From the darkness of a side tunnel, three more runners burst out, drawn by the noise, by the living heat of their bodies.
Michael didn't hesitate. He yanked a flare from the box, struck it, and hurled it into the tunnel mouth. Red fire roared to life, throwing shadows wild across the walls. The runners shrieked, disoriented, giving Kyle the opening he needed. His bat swung in a brutal arc, smashing one to the ground.
Michael went for the other two. He dropped low, knife flashing, severing a tendon with one stroke. The creature toppled, screaming, before his second thrust silenced it. The last one barreled at him, jaws snapping. He sidestepped again, caught its head, and slammed it against the pillar until bone cracked.
Silence. Only the flare burning low, painting the station in bloody light.
Kyle's chest heaved. "That was too close."
Michael sheathed his knife, calm as ever. "Close is fine. Dead is not."
Kyle gave a dry laugh. "You always talk like that?"
Michael finally looked at him, eyes cold but steady through the mask. "When you've buried enough people, you learn to keep words short."
Kyle didn't argue after that.
They slipped out of the tunnels before dawn, packs heavier, hearts heavier still. Behind them, the station returned to silence, the flare long burned out, the spores still breathing in the dark.
As they climbed back over the fence into the quarantine zone, Kyle finally broke the quiet.

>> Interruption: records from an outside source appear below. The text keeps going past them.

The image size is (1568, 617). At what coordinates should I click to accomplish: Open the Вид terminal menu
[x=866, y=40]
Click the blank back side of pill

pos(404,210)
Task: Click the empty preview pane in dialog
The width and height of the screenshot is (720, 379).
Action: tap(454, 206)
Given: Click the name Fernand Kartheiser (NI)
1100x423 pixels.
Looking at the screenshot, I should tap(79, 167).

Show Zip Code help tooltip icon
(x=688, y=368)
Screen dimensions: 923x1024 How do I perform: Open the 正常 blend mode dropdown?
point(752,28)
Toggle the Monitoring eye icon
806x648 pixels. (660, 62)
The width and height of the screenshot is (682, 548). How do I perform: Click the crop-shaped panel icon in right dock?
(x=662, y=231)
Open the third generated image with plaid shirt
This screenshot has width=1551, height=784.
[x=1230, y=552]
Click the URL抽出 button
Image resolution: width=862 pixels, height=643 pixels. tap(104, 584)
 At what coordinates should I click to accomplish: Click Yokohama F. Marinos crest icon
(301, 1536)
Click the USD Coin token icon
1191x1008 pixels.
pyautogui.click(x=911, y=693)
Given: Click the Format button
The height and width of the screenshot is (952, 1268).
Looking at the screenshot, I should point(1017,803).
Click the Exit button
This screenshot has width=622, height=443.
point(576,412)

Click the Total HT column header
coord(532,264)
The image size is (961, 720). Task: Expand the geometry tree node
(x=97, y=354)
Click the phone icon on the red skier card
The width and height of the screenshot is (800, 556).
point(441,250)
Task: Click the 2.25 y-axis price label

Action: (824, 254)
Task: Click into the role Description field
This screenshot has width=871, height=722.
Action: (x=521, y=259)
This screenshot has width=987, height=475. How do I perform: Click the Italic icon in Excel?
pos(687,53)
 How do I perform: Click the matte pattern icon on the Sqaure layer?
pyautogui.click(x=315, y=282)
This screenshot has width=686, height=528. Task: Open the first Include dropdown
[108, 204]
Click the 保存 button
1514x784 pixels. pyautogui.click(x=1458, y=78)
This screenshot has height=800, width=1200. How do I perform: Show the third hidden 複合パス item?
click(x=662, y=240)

"Think we'll ever stop running like this? Stop scavenging, stop fighting every damn second?"
Michael didn't answer right away. He stared back toward the city, where the buildings hunched like broken teeth against the horizon.
"No," he said at last. "But we can build. And that's different."
Kyle frowned. "Build what?"
Michael adjusted the strap of his pack, eyes unreadable. "A way through."
And as the zone stirred awake with morning chaos, they slipped back into the crowd unnoticed two more shadows among many, carrying secrets of the rot that waited just outside the walls.